» **STATED GOAL**:
Rewrite the material from the line containing "At what coordinates" through the end of the material. Keep the requests unchanged, multiply every coordinate in the answers by 0.7, and round to whole numbers with halves going up. Leave the pictures out.

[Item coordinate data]
★ ★ ★

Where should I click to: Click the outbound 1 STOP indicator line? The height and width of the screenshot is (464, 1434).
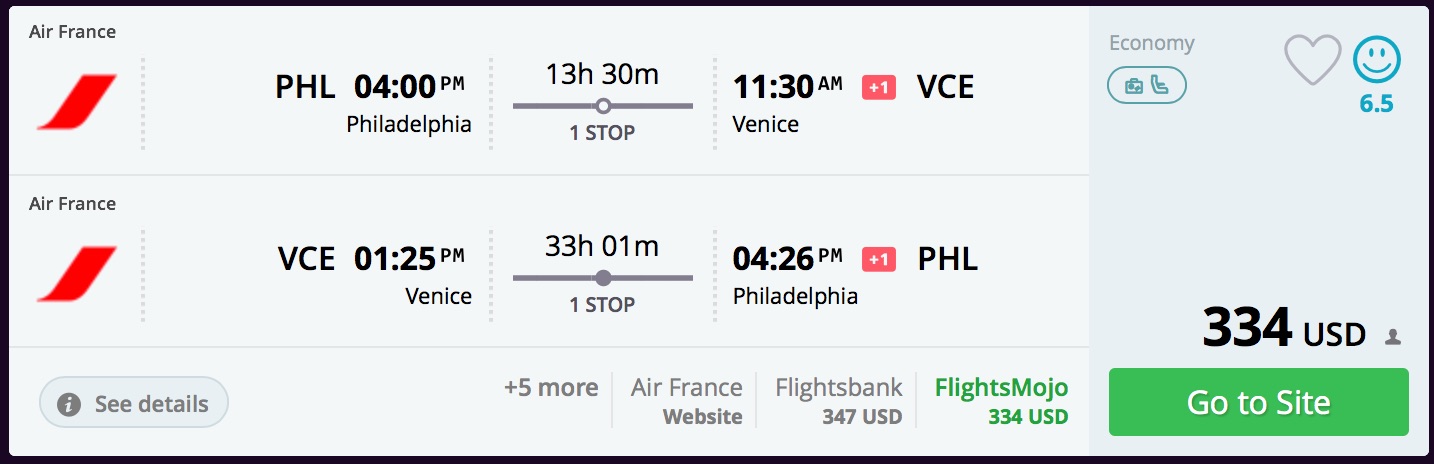point(602,106)
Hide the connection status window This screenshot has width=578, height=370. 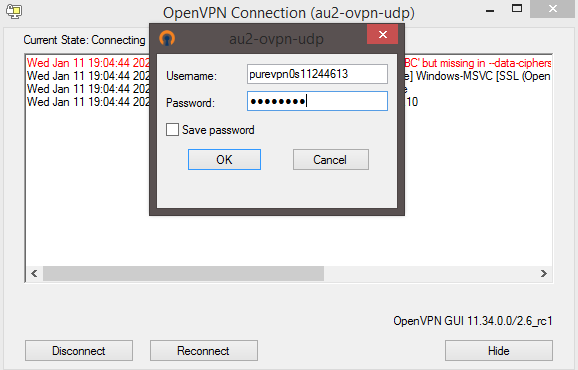(x=499, y=350)
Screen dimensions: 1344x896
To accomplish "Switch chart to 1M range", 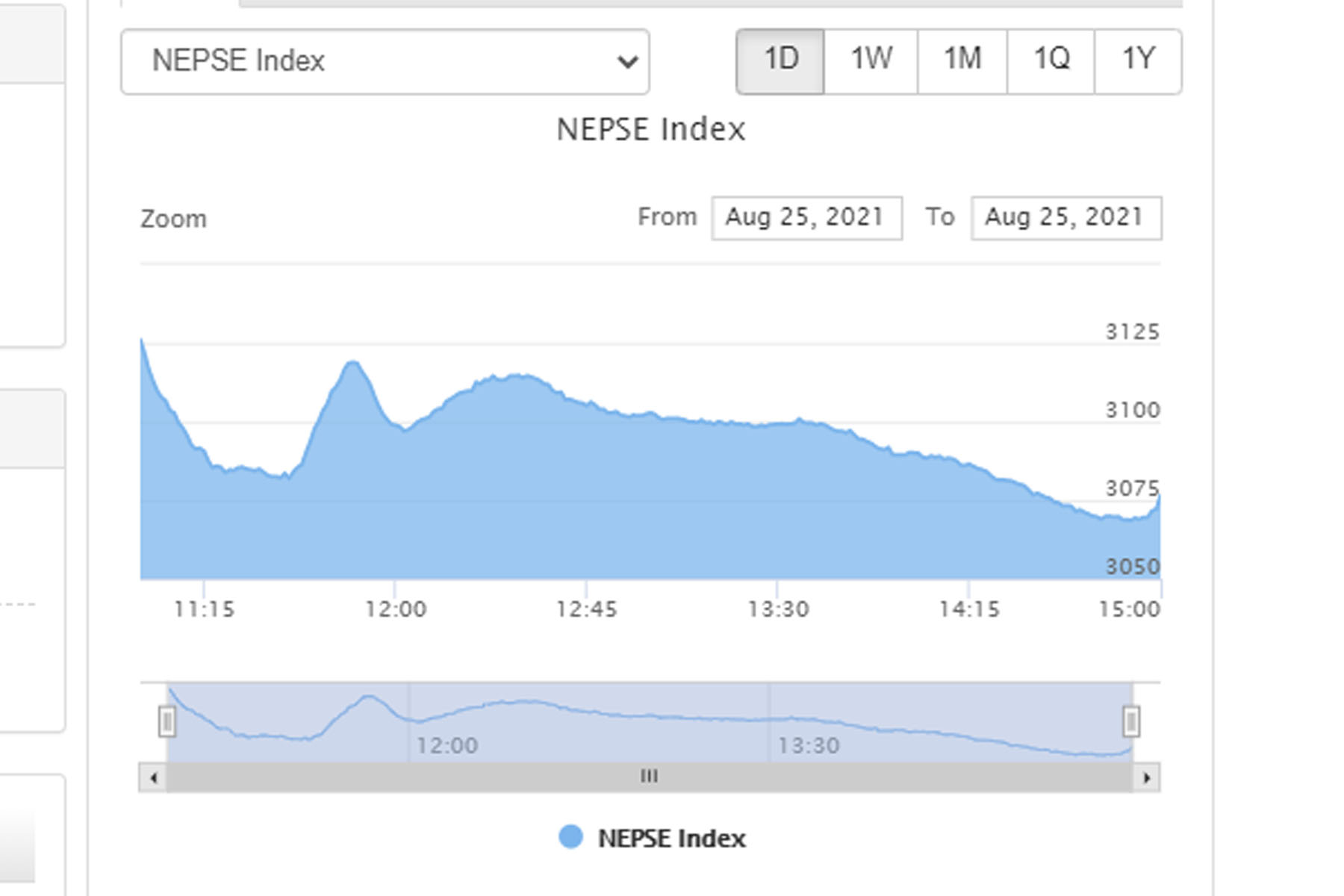I will pos(962,60).
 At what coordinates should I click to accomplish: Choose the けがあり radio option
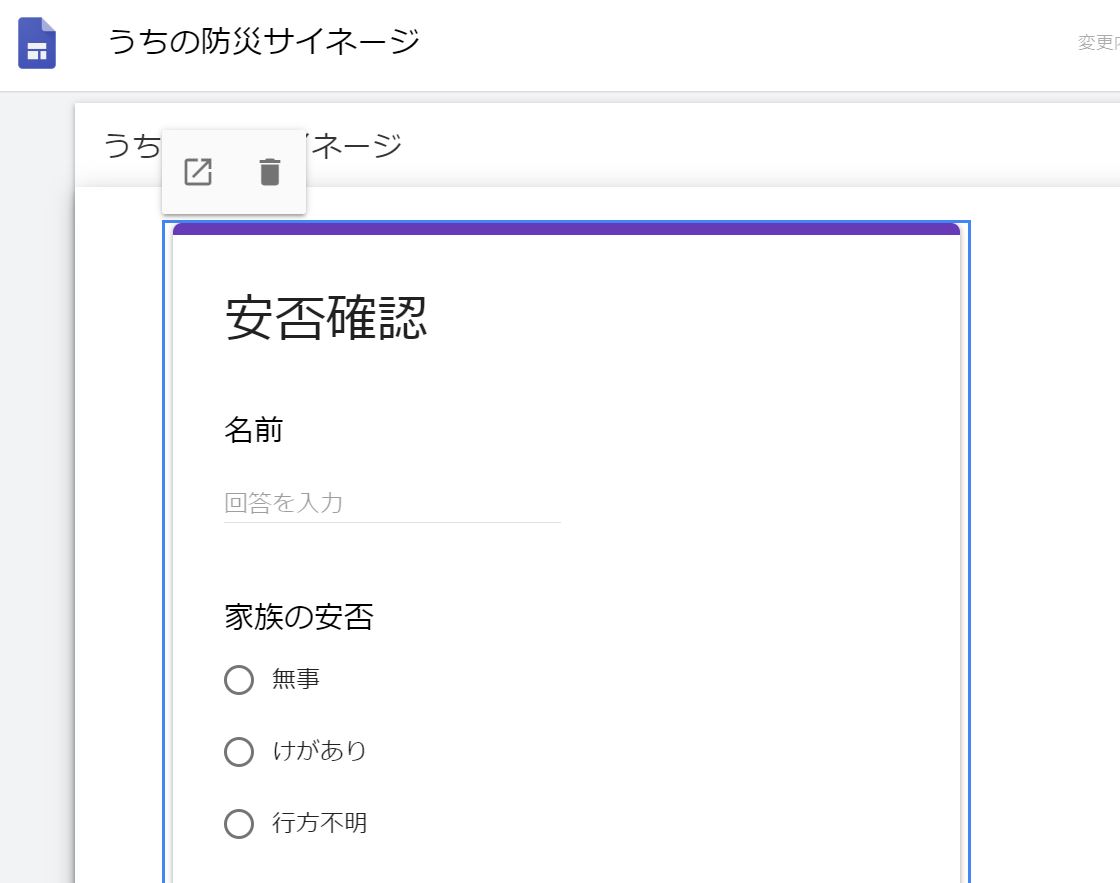[239, 751]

★ ★ ★

» **WRITTEN SOLUTION**:
 At what coordinates should I click to accomplish: Choose the けがあり radio option
[167, 526]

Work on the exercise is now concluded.